Balaju locals file writ against road expansionLocals of Balaju have moved Patan Appellate Court against government’s decision to expand the Balaju-Baisdhara-Bypass road section.
Locals of Balaju have moved Patan Appellate Court against government’s decision to expand the Balaju-Baisdhara-Bypass road section.
According to local Pushkar Koirala, a writ has been filed at the court to issue a mandamus against the Kathmandu Valley Development Authority after repeated protests of residents along the one-kilometre road the road-widening project to no avail.
As the road is being widened to 14 metres, several existing houses face demolition. But locals complain that even houses which lie beyond the 14-metre width are also being bulldozed.
Speaking at a press meet on Friday, Koirala said the KVDA was demolishing structures which are within the mark drawn by KVDA itself. “The government should answer why it is destroying houses that are built as per regulation,” he said.
Project officials, however, maintain that they are only pulling down houses that have been constructed upon the proposed road. Narendra Neupane, a KVDA section officer who looks after the project, said that only structures which lie within seven metres from the centre of the road on either side are being demolished. “The residents on the right side of the road have land ownership certificates but those on the left do not possess the documents. There have been protests, disrupting the road expansion. But these are illegal structures,” Neupane said.
A former deputy commissioner of the KVDA said that the government had already purchased a swathe of land in the area for road expansion during the time of King Birendra. “Locals are protesting in vain for land which has already come under public ownership,” he said. “But it is the responsibility of the Department of Roads and Kathmandu Metropolitan City which allowed houses to be constructed in the area.”
The fate of the road expansion project now hinges on the decision of the Appellate Court. The KVDA has completed more than 60 percent of the works in the Valley since the expansion drive was started in 2011. The authority has so far expanded 200 kilometres of road in Kathmandu, 30km in Lalitpur and 7km in Bhaktapur.

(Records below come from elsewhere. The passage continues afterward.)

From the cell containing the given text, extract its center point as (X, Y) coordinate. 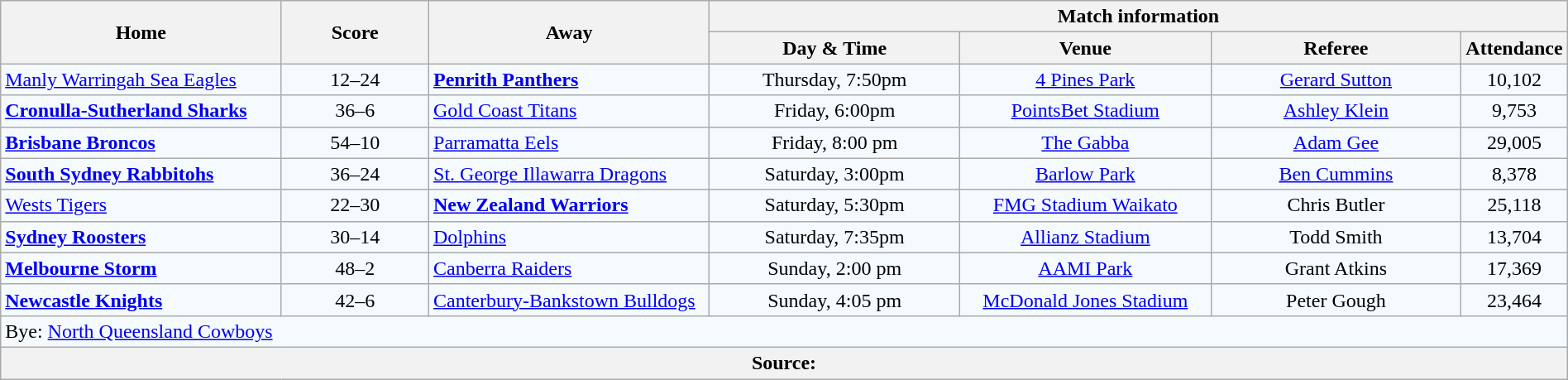
McDonald Jones Stadium (1086, 299)
AAMI Park (1086, 268)
17,369 (1514, 268)
Cronulla-Sutherland Sharks (141, 111)
9,753 (1514, 111)
Away (569, 32)
Ben Cummins (1336, 174)
The Gabba (1086, 142)
Canterbury-Bankstown Bulldogs (569, 299)
South Sydney Rabbitohs (141, 174)
23,464 (1514, 299)
48–2 (356, 268)
30–14 (356, 237)
Saturday, 7:35pm (835, 237)
Peter Gough (1336, 299)
29,005 (1514, 142)
Friday, 6:00pm (835, 111)
Bye: North Queensland Cowboys (784, 331)
Dolphins (569, 237)
12–24 (356, 79)
54–10 (356, 142)
36–24 (356, 174)
New Zealand Warriors (569, 205)
10,102 (1514, 79)
4 Pines Park (1086, 79)
St. George Illawarra Dragons (569, 174)
Venue (1086, 48)
Referee (1336, 48)
Barlow Park (1086, 174)
Score (356, 32)
Attendance (1514, 48)
Manly Warringah Sea Eagles (141, 79)
Adam Gee (1336, 142)
Canberra Raiders (569, 268)
Melbourne Storm (141, 268)
FMG Stadium Waikato (1086, 205)
Sydney Roosters (141, 237)
Penrith Panthers (569, 79)
13,704 (1514, 237)
Chris Butler (1336, 205)
Day & Time (835, 48)
Source: (784, 362)
Saturday, 3:00pm (835, 174)
Thursday, 7:50pm (835, 79)
Match information (1139, 17)
22–30 (356, 205)
Parramatta Eels (569, 142)
Wests Tigers (141, 205)
42–6 (356, 299)
36–6 (356, 111)
Friday, 8:00 pm (835, 142)
Ashley Klein (1336, 111)
Todd Smith (1336, 237)
8,378 (1514, 174)
PointsBet Stadium (1086, 111)
Gerard Sutton (1336, 79)
Sunday, 2:00 pm (835, 268)
Newcastle Knights (141, 299)
Brisbane Broncos (141, 142)
Sunday, 4:05 pm (835, 299)
Home (141, 32)
Saturday, 5:30pm (835, 205)
Allianz Stadium (1086, 237)
Grant Atkins (1336, 268)
25,118 (1514, 205)
Gold Coast Titans (569, 111)
Search for the cell housing the specified text and yield its (X, Y) center coordinate. 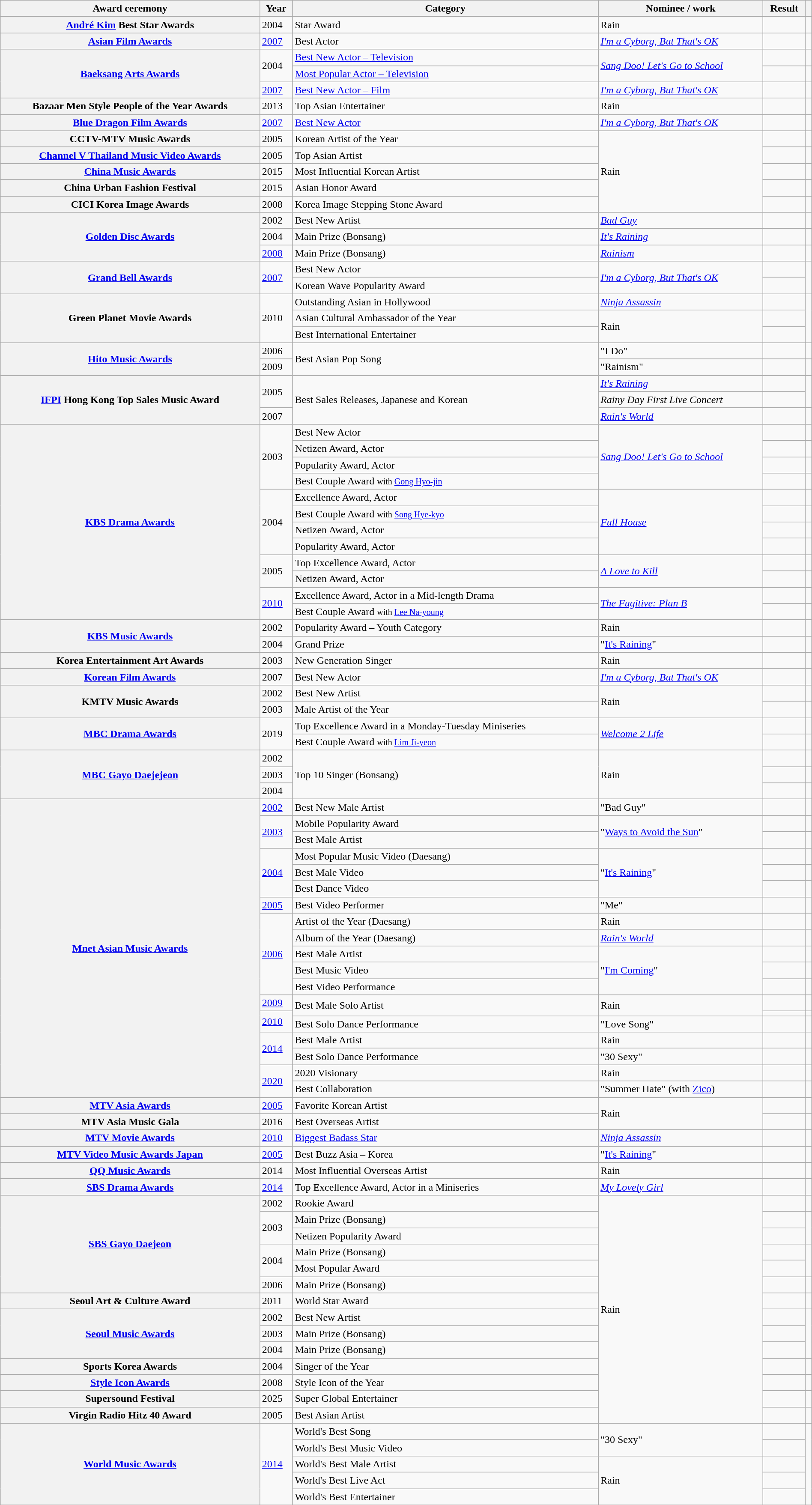
"I'm Coming" (681, 970)
IFPI Hong Kong Top Sales Music Award (130, 400)
2019 (276, 734)
Best Male Video (445, 872)
Top Excellence Award in a Monday-Tuesday Miniseries (445, 726)
"Me" (681, 905)
Artist of the Year (Daesang) (445, 921)
Korean Film Awards (130, 677)
MTV Video Music Awards Japan (130, 1154)
KBS Drama Awards (130, 522)
World's Best Male Artist (445, 1464)
Singer of the Year (445, 1366)
Top Excellence Award, Actor in a Miniseries (445, 1187)
MTV Movie Awards (130, 1138)
Most Influential Korean Artist (445, 171)
Excellence Award, Actor (445, 498)
CICI Korea Image Awards (130, 204)
Virgin Radio Hitz 40 Award (130, 1415)
Grand Prize (445, 644)
Style Icon of the Year (445, 1382)
Korean Wave Popularity Award (445, 286)
2011 (276, 1301)
Korean Artist of the Year (445, 139)
Best Couple Award with Lee Na-young (445, 612)
Male Artist of the Year (445, 709)
André Kim Best Star Awards (130, 25)
Asian Film Awards (130, 41)
Channel V Thailand Music Video Awards (130, 155)
Best New Male Artist (445, 807)
World's Best Music Video (445, 1448)
Mobile Popularity Award (445, 824)
MBC Gayo Daejejeon (130, 775)
CCTV-MTV Music Awards (130, 139)
Top Excellence Award, Actor (445, 563)
"Ways to Avoid the Sun" (681, 832)
Bazaar Men Style People of the Year Awards (130, 106)
Best Dance Video (445, 889)
Super Global Entertainer (445, 1399)
Year (276, 9)
Album of the Year (Daesang) (445, 937)
World's Best Song (445, 1431)
Supersound Festival (130, 1399)
Best Couple Award with Lim Ji-yeon (445, 742)
Best Buzz Asia – Korea (445, 1154)
Best Overseas Artist (445, 1122)
2013 (276, 106)
Award ceremony (130, 9)
SBS Drama Awards (130, 1187)
Welcome 2 Life (681, 734)
World Music Awards (130, 1464)
Baeksang Arts Awards (130, 74)
Rainism (681, 253)
2020 (276, 1081)
Seoul Art & Culture Award (130, 1301)
Best Asian Artist (445, 1415)
Best Couple Award with Song Hye-kyo (445, 514)
Style Icon Awards (130, 1382)
Most Popular Award (445, 1269)
Most Popular Actor – Television (445, 74)
Best International Entertainer (445, 334)
Nominee / work (681, 9)
Best Actor (445, 41)
"Bad Guy" (681, 807)
Category (445, 9)
Best Video Performance (445, 986)
Golden Disc Awards (130, 237)
"Summer Hate" (with Zico) (681, 1089)
Result (785, 9)
Best Video Performer (445, 905)
My Lovely Girl (681, 1187)
China Urban Fashion Festival (130, 188)
Most Popular Music Video (Daesang) (445, 856)
World Star Award (445, 1301)
World's Best Live Act (445, 1480)
Blue Dragon Film Awards (130, 122)
World's Best Entertainer (445, 1497)
The Fugitive: Plan B (681, 603)
MBC Drama Awards (130, 734)
Bad Guy (681, 221)
Best Music Video (445, 970)
Top Asian Entertainer (445, 106)
QQ Music Awards (130, 1170)
"Rainism" (681, 367)
Mnet Asian Music Awards (130, 948)
Asian Cultural Ambassador of the Year (445, 318)
Green Planet Movie Awards (130, 318)
Favorite Korean Artist (445, 1105)
MTV Asia Music Gala (130, 1122)
Best New Actor – Television (445, 57)
Rainy Day First Live Concert (681, 400)
Excellence Award, Actor in a Mid-length Drama (445, 595)
Full House (681, 522)
KBS Music Awards (130, 636)
Best Couple Award with Gong Hyo-jin (445, 481)
New Generation Singer (445, 660)
2025 (276, 1399)
Top Asian Artist (445, 155)
Hito Music Awards (130, 359)
"Love Song" (681, 1024)
Rookie Award (445, 1203)
Outstanding Asian in Hollywood (445, 302)
Best Asian Pop Song (445, 359)
Best Sales Releases, Japanese and Korean (445, 400)
2020 Visionary (445, 1073)
Asian Honor Award (445, 188)
Top 10 Singer (Bonsang) (445, 775)
Star Award (445, 25)
Netizen Popularity Award (445, 1236)
SBS Gayo Daejeon (130, 1244)
KMTV Music Awards (130, 701)
China Music Awards (130, 171)
Korea Image Stepping Stone Award (445, 204)
Korea Entertainment Art Awards (130, 660)
Popularity Award – Youth Category (445, 628)
Best New Actor – Film (445, 90)
Seoul Music Awards (130, 1334)
MTV Asia Awards (130, 1105)
Grand Bell Awards (130, 278)
A Love to Kill (681, 571)
2016 (276, 1122)
Best Male Solo Artist (445, 1006)
"I Do" (681, 351)
Biggest Badass Star (445, 1138)
Sports Korea Awards (130, 1366)
Best Collaboration (445, 1089)
Most Influential Overseas Artist (445, 1170)
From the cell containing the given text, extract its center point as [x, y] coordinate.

The new guidelines on settlement development, urban planning and building construction brought out after last year’s earthquakes stipulates that roads in new settlements must be at least six-metre wide for owners to get building permits and at least four metre for roads in the existing settlements. But this rule applies only to new buildings in the overpopulated city where the number of houses have reached a saturation point.